GIVEN PROBLEM » Rewrite the material from the line with "For every named target in this 534×2494" to the line with "Αποδοχη Ολων (384, 1257)", putting "Decline All" in place of "Reject All" and changing nothing else. Leave the pictures out.

··· DATASET CONTENT ···

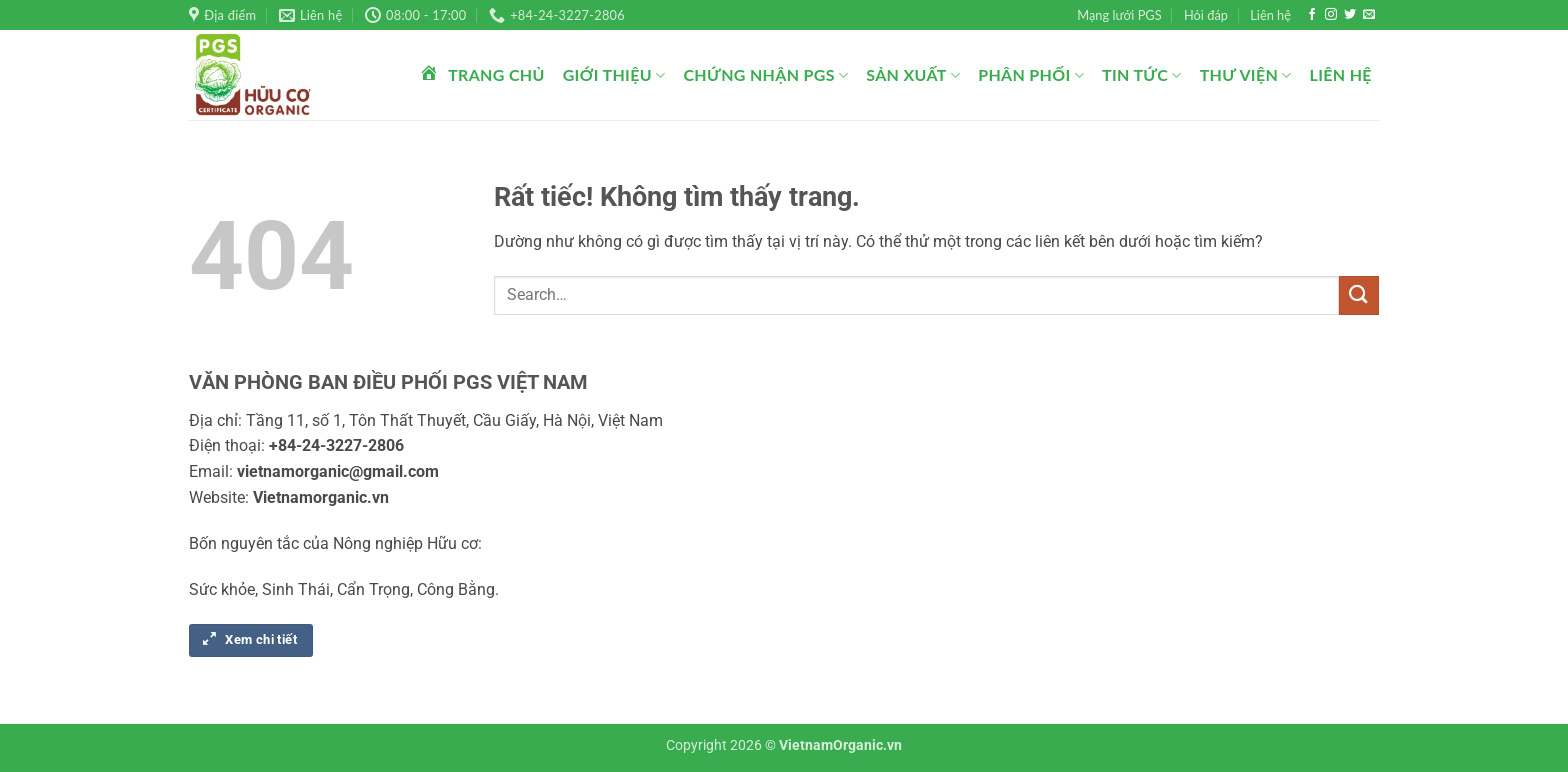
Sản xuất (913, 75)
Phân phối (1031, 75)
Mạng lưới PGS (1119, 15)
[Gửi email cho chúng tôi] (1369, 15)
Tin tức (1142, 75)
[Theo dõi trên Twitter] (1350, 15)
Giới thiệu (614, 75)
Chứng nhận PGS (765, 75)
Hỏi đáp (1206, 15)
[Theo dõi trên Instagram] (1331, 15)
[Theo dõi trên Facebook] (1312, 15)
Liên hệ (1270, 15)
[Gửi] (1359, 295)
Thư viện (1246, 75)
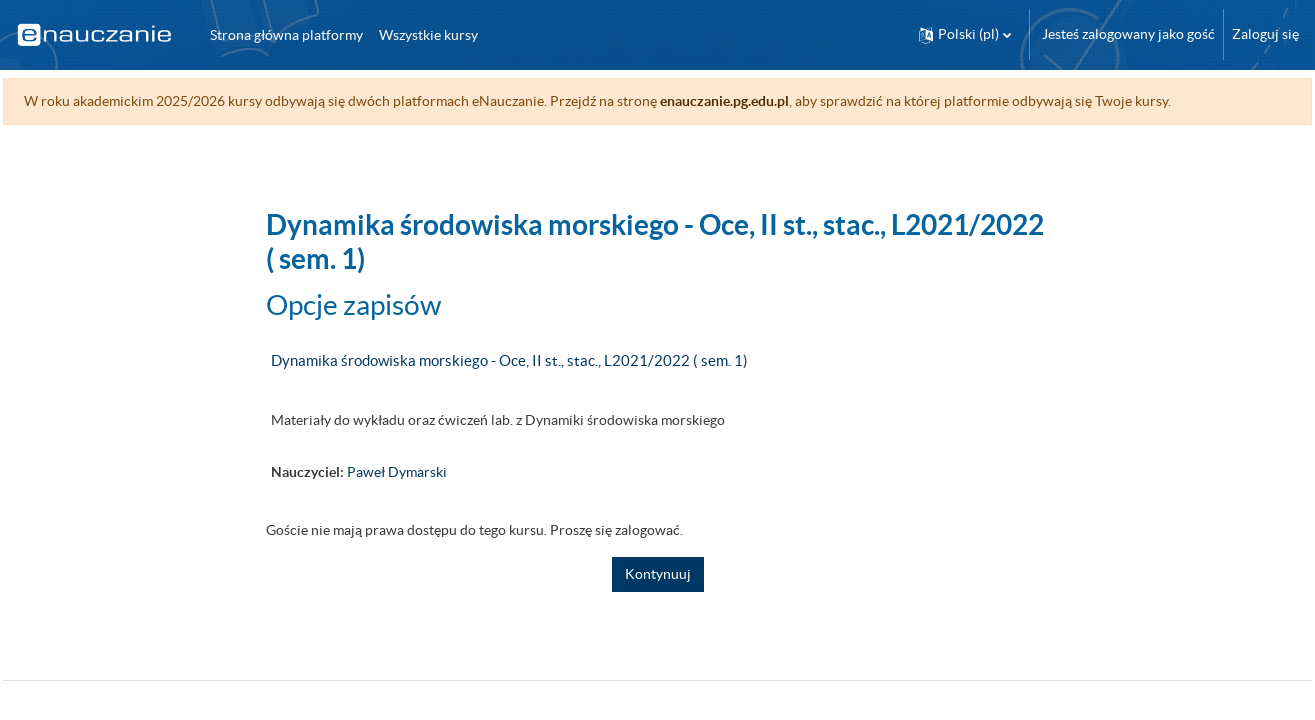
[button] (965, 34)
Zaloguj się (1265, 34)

···
··· DATASET CONTENT ···

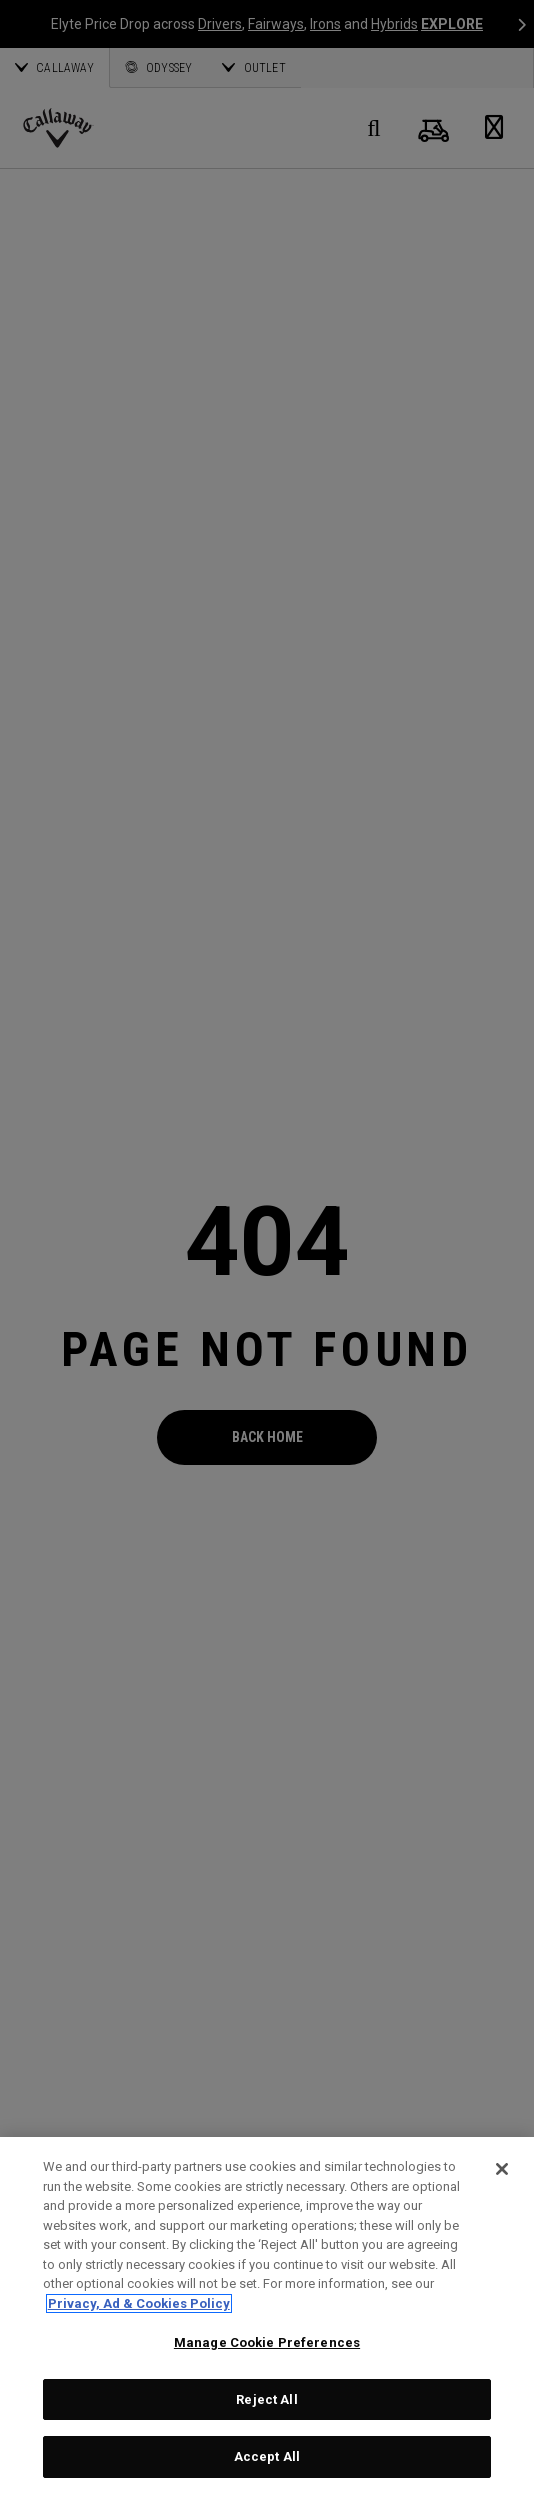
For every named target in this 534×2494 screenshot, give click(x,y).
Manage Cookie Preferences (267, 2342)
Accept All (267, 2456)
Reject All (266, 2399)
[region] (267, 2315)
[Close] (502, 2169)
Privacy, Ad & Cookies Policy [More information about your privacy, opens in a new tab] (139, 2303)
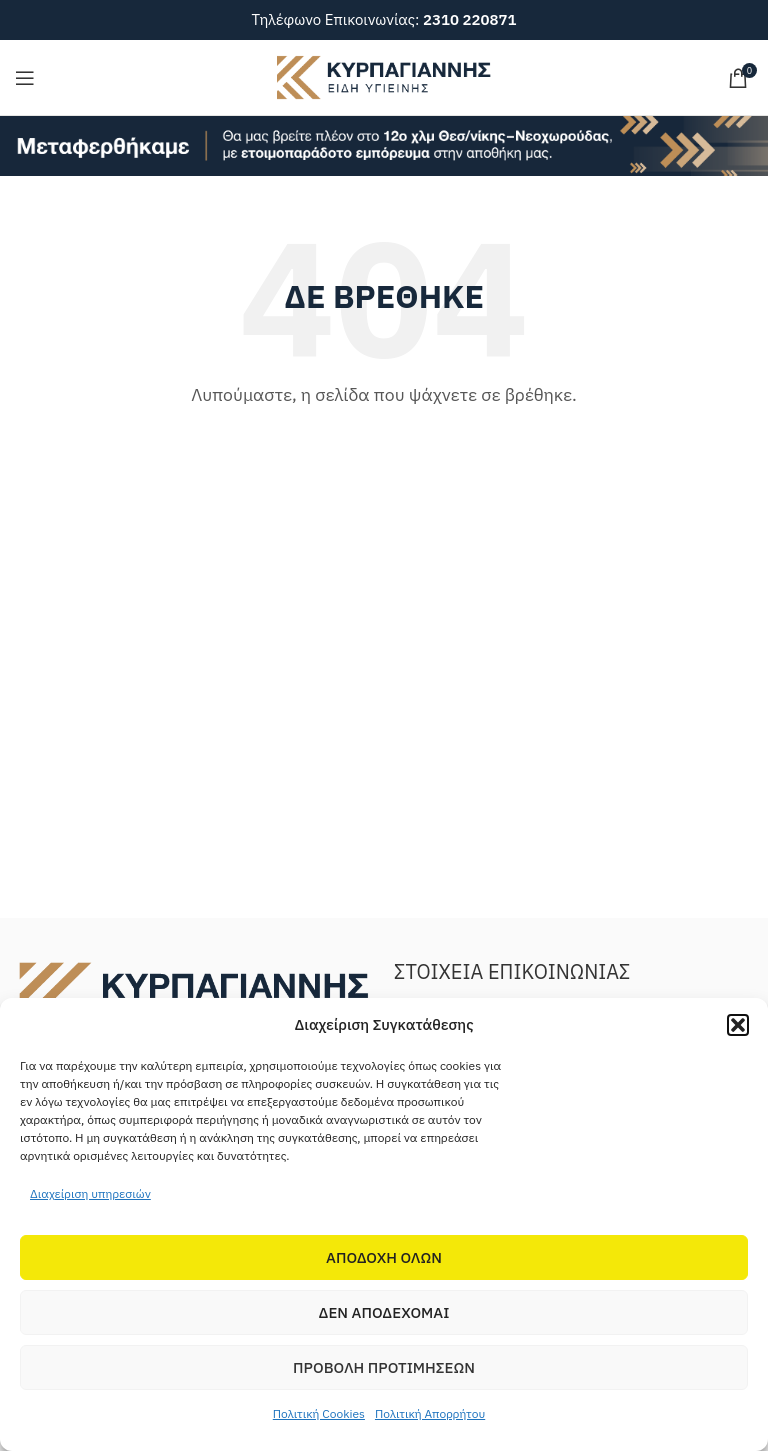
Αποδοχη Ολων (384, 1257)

···
··· DATASET CONTENT ···

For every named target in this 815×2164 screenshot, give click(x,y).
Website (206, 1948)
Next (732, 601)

···

TASK ANSWER »
For every named target in this 534×2494 screenshot, give click(x,y).
Manage Cookie Preferences (267, 2342)
Accept All (267, 2456)
Decline All (266, 2399)
[region] (267, 2315)
[Close] (502, 2169)
Privacy, Ad & Cookies Policy [More information about your privacy, opens in a new tab] (139, 2303)
Αποδοχη Ολων (384, 1257)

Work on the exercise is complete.